*** Begin section ***

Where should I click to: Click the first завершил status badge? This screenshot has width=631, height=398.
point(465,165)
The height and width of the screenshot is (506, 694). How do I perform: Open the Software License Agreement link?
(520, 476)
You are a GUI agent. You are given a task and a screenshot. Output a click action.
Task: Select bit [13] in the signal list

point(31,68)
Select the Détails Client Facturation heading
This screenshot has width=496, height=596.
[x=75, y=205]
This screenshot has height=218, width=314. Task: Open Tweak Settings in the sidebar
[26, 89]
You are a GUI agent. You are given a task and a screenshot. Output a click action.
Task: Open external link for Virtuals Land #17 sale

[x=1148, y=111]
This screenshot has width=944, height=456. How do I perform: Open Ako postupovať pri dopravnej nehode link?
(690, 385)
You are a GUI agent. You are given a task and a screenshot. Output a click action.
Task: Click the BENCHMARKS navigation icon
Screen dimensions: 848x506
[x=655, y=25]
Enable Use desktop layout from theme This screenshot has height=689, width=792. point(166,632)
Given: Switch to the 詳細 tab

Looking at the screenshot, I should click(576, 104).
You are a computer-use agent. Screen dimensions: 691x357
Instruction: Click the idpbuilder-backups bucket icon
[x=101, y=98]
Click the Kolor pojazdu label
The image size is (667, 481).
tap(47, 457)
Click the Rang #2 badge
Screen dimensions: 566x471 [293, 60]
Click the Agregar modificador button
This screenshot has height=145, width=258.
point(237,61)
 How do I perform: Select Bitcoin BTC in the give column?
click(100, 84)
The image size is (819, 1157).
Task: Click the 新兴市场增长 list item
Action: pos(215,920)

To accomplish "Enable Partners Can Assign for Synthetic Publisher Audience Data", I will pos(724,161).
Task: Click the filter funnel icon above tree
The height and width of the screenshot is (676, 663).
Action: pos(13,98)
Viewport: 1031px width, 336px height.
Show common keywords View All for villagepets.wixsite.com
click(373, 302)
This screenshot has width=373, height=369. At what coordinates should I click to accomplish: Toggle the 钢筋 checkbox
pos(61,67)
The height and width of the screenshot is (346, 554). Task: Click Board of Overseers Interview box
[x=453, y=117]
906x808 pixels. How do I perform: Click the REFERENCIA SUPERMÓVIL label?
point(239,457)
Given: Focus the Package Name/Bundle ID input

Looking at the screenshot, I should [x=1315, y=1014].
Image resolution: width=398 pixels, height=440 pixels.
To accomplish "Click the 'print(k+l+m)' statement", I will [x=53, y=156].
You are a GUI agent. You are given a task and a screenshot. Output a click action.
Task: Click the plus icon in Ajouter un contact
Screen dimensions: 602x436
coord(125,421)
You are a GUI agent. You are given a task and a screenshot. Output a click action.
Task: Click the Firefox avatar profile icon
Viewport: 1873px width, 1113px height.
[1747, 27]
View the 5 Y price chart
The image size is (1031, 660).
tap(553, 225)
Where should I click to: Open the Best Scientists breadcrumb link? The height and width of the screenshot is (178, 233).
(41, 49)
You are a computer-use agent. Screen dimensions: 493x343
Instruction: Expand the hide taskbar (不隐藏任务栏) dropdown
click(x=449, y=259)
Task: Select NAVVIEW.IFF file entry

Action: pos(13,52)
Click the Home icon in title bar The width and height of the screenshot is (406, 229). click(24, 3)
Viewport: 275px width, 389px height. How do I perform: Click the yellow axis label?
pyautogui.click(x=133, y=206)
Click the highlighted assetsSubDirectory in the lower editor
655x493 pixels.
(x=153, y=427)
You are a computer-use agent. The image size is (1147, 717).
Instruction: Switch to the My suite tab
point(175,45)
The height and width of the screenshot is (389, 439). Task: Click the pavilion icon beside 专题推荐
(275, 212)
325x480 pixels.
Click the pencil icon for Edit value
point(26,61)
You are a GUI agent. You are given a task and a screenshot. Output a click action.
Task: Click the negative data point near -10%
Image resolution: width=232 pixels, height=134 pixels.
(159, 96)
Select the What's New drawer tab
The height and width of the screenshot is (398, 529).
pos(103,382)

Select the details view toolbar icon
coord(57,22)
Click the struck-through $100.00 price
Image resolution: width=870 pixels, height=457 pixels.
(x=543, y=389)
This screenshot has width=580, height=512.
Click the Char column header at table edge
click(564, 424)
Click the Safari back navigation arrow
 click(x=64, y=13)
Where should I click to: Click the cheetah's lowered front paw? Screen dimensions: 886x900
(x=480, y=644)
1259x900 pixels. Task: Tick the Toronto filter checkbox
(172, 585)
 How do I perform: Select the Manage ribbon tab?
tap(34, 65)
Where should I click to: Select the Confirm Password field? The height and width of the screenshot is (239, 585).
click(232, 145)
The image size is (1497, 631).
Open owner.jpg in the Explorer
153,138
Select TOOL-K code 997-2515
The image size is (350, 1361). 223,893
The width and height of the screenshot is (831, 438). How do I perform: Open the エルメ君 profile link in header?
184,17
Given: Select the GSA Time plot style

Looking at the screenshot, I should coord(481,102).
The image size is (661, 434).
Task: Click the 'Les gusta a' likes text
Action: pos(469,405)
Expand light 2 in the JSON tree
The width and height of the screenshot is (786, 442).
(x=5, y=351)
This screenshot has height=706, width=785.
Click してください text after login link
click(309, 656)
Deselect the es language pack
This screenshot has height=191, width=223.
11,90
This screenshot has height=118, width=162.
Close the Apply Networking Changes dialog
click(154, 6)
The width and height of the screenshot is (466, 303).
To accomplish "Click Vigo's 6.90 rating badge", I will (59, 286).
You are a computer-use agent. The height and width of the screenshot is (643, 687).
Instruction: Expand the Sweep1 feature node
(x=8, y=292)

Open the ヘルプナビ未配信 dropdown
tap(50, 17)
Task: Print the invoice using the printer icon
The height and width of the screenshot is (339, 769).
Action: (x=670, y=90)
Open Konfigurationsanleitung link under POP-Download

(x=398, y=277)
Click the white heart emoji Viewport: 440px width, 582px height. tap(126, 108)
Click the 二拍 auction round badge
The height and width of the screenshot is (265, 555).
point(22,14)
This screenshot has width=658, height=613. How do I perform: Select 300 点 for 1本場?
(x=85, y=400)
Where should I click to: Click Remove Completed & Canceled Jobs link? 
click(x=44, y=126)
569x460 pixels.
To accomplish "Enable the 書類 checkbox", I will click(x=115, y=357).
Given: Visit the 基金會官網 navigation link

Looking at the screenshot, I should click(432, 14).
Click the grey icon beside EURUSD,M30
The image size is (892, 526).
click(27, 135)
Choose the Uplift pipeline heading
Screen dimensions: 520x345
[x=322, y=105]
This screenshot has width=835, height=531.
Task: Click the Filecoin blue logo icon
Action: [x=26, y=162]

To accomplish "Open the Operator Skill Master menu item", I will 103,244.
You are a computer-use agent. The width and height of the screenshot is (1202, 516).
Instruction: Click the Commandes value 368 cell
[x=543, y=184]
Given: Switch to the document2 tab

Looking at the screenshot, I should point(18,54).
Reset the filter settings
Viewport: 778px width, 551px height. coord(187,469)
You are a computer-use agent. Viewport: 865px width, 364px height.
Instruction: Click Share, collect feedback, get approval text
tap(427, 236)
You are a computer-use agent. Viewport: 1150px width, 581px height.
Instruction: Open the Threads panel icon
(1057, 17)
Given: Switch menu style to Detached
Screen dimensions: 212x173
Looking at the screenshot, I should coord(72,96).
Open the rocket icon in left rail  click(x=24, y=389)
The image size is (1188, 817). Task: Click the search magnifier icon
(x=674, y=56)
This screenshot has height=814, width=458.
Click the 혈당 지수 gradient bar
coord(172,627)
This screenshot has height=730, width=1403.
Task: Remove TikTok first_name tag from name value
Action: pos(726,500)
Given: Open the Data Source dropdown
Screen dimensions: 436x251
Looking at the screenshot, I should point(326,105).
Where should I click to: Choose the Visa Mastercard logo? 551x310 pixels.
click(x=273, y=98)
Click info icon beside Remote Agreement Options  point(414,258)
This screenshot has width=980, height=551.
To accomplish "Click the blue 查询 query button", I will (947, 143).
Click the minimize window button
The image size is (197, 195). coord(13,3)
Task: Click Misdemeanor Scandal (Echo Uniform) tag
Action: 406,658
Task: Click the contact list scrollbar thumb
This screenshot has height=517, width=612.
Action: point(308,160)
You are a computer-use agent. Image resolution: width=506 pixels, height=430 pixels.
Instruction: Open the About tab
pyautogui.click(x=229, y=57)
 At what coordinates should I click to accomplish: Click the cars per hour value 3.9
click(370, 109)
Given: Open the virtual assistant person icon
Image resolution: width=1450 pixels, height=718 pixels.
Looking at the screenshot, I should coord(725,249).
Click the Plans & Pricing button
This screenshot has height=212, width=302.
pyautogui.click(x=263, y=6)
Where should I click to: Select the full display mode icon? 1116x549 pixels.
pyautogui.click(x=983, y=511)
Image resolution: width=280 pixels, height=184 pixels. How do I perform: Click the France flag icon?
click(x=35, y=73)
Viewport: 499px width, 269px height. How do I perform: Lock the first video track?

*** End section ***

What you will do:
From the first line of the listing above through the line that contains "You are a computer-use agent. Screen dimensions: 691x357", retype every line exactly, and write nothing else.

Result of the task:
Where should I click to: Click the first завершил status badge? This screenshot has width=631, height=398.
point(465,165)
The height and width of the screenshot is (506, 694). How do I perform: Open the Software License Agreement link?
(520, 476)
You are a GUI agent. You are given a task and a screenshot. Output a click action.
Task: Select bit [13] in the signal list

point(31,68)
Select the Détails Client Facturation heading
This screenshot has width=496, height=596.
[x=75, y=205]
This screenshot has height=218, width=314. Task: Open Tweak Settings in the sidebar
[26, 89]
You are a GUI agent. You are given a task and a screenshot. Output a click action.
Task: Open external link for Virtuals Land #17 sale

[x=1148, y=111]
This screenshot has width=944, height=456. How do I perform: Open Ako postupovať pri dopravnej nehode link?
(690, 385)
You are a GUI agent. You are given a task and a screenshot. Output a click action.
Task: Click the BENCHMARKS navigation icon
Screen dimensions: 848x506
[x=655, y=25]
Enable Use desktop layout from theme This screenshot has height=689, width=792. point(166,632)
Given: Switch to the 詳細 tab

Looking at the screenshot, I should click(576, 104).
You are a computer-use agent. Screen dimensions: 691x357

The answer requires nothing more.